Sinds het ontstaan van het begrip "landlopers", zijn er minstens 200 jaren verstreken. Maar vandaag leven we op menselijk vlak nog op een identieke manier. Grenzen werden ondertussen gevormd en beperken het zwerven. Maar de menselijke noodzaak drijft de mensen tot zwerven en landloperij om te overleven. Ze begeven zich naar de landen met de grotere hooischuren omdat de liefdadigheid hen toegang zou geven tot armenzorg.
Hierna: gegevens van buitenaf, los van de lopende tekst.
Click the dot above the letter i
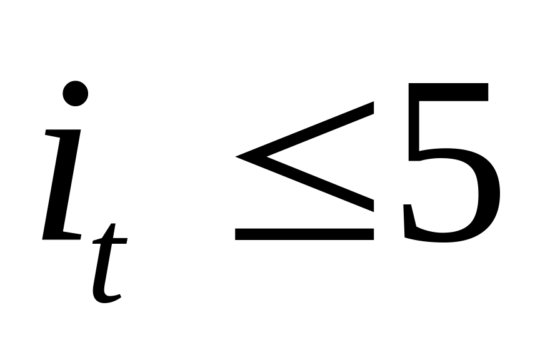76,94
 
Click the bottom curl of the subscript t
106,299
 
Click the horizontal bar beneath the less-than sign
304,234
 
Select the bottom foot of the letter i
62,235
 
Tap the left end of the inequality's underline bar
238,234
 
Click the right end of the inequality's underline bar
372,234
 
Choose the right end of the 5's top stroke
486,92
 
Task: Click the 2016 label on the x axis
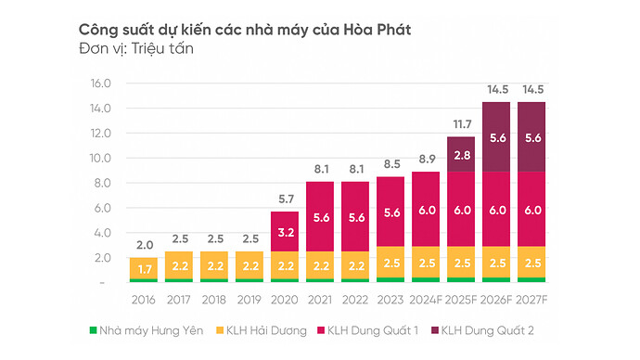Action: [145, 300]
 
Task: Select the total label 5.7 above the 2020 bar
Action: [286, 199]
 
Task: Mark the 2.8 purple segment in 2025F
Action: [461, 154]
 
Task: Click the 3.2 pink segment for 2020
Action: [286, 231]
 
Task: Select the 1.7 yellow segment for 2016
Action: [145, 269]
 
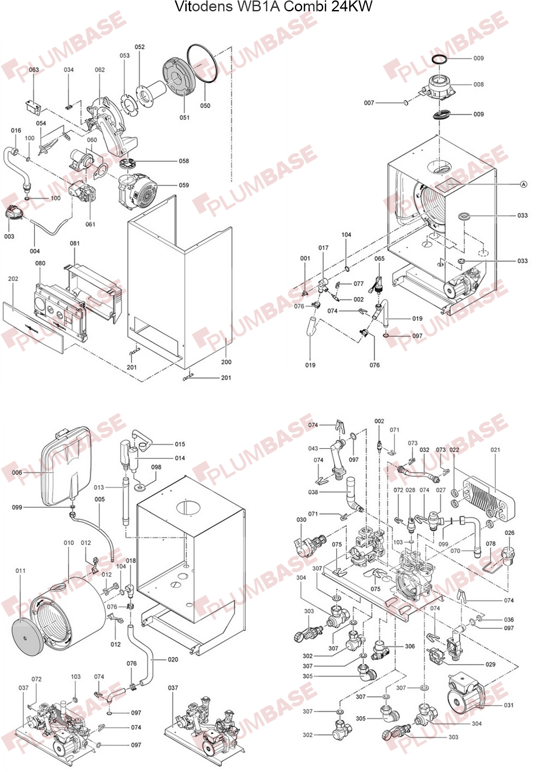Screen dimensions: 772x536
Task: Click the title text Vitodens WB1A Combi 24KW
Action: pos(273,7)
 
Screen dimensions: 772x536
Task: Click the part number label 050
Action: pos(205,105)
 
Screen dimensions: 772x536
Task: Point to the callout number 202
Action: pos(13,279)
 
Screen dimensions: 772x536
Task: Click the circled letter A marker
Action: pos(524,184)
Maar velen leven erbarmelijke omstandigheden en worden geweigerd tot de liefdadigheid en buiten de grenzen gezet.
De zwerver geeft zich niet zomaar gewonnen en binnen de illegaliteit zoekt de zwerver hardnekkig een manier om te overleven in veelal vormen van banditisme.
De ogen van een kind vragen enkel om een toekomst. Aan ons allen om hem in de ogen te kijken, of om ons gezicht weg te draaien naar onze televisie en warme zetel.